### Directions for this task
Could you reproduce the records below, line for line, from the line containing "Click the Jan month header" down to the line containing "[x=147, y=90]", including both of those lines?

— start Supplied data —

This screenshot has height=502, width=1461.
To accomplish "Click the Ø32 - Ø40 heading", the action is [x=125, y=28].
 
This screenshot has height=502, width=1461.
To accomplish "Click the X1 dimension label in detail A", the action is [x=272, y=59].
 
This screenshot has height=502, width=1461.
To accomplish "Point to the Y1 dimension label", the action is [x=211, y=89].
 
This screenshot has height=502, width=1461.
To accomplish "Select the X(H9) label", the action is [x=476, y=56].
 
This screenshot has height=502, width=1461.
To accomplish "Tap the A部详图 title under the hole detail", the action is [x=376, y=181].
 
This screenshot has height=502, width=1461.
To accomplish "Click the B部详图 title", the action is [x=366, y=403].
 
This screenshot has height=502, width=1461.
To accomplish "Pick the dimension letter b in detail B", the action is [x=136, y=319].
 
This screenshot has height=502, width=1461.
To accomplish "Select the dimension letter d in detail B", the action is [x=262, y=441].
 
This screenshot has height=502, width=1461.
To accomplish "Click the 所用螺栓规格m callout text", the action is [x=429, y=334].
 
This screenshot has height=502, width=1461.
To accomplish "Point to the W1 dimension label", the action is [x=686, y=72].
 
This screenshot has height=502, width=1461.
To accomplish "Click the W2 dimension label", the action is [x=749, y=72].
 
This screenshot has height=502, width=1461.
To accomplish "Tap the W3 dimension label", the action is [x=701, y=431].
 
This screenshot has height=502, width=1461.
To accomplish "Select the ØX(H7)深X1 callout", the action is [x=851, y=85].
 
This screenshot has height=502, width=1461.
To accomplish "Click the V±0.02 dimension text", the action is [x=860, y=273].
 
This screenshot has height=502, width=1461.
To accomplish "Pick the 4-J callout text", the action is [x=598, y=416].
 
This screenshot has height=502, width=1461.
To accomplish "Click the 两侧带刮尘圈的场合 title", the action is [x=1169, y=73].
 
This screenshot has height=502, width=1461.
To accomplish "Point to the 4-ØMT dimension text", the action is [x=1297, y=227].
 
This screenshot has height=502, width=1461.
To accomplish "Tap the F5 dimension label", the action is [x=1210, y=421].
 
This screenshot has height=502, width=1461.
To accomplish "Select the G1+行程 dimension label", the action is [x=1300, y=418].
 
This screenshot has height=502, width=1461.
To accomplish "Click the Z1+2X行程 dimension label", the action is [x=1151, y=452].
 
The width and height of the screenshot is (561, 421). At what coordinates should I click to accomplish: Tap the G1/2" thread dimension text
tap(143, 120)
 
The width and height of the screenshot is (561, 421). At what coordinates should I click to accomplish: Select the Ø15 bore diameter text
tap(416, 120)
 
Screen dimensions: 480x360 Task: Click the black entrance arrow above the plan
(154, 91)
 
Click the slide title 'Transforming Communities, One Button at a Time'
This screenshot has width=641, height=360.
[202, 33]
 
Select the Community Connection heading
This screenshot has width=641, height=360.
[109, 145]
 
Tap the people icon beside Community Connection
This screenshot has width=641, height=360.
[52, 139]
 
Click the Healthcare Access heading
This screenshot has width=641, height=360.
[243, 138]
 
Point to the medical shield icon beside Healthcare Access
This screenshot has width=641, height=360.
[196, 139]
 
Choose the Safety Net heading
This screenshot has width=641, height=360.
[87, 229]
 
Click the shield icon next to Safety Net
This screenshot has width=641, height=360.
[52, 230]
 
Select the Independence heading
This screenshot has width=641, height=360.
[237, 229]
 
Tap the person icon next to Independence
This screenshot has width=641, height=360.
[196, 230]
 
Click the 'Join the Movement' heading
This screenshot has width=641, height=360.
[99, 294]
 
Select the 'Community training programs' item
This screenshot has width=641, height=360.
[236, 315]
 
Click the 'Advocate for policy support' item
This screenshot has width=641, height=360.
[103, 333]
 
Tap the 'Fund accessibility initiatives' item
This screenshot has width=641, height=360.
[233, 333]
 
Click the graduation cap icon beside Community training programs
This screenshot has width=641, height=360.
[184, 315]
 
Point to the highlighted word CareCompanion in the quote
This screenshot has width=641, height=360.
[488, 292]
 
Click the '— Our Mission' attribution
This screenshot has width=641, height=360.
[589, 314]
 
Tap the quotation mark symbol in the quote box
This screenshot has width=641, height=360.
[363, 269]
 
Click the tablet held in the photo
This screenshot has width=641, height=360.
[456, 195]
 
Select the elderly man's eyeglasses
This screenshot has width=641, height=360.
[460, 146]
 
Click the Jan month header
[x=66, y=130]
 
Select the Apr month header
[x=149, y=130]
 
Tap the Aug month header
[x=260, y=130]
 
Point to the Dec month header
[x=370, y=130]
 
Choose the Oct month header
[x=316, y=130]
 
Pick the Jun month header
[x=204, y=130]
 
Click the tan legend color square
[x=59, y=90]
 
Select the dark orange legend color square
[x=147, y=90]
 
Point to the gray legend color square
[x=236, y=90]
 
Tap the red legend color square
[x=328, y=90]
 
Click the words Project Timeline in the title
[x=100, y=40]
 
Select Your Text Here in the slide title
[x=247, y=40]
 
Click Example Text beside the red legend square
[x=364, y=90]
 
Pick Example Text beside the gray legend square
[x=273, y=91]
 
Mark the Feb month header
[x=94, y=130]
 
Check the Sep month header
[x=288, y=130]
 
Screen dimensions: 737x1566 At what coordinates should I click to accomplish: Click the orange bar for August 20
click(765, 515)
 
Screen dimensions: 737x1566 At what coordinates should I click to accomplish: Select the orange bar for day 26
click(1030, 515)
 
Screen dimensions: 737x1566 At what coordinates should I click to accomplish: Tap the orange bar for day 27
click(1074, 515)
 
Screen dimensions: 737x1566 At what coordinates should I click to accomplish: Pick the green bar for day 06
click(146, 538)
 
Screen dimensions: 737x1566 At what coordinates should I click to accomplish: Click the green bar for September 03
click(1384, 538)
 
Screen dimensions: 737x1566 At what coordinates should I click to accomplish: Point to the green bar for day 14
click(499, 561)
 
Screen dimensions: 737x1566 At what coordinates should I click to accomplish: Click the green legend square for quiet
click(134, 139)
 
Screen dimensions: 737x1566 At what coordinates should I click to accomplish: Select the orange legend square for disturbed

— end Supplied data —

### Task response
Click the Jan month header
[x=66, y=130]
 
Select the Apr month header
[x=149, y=130]
 
Tap the Aug month header
[x=260, y=130]
 
Point to the Dec month header
[x=370, y=130]
 
Choose the Oct month header
[x=316, y=130]
 
Pick the Jun month header
[x=204, y=130]
 
Click the tan legend color square
[x=59, y=90]
 
Select the dark orange legend color square
[x=147, y=90]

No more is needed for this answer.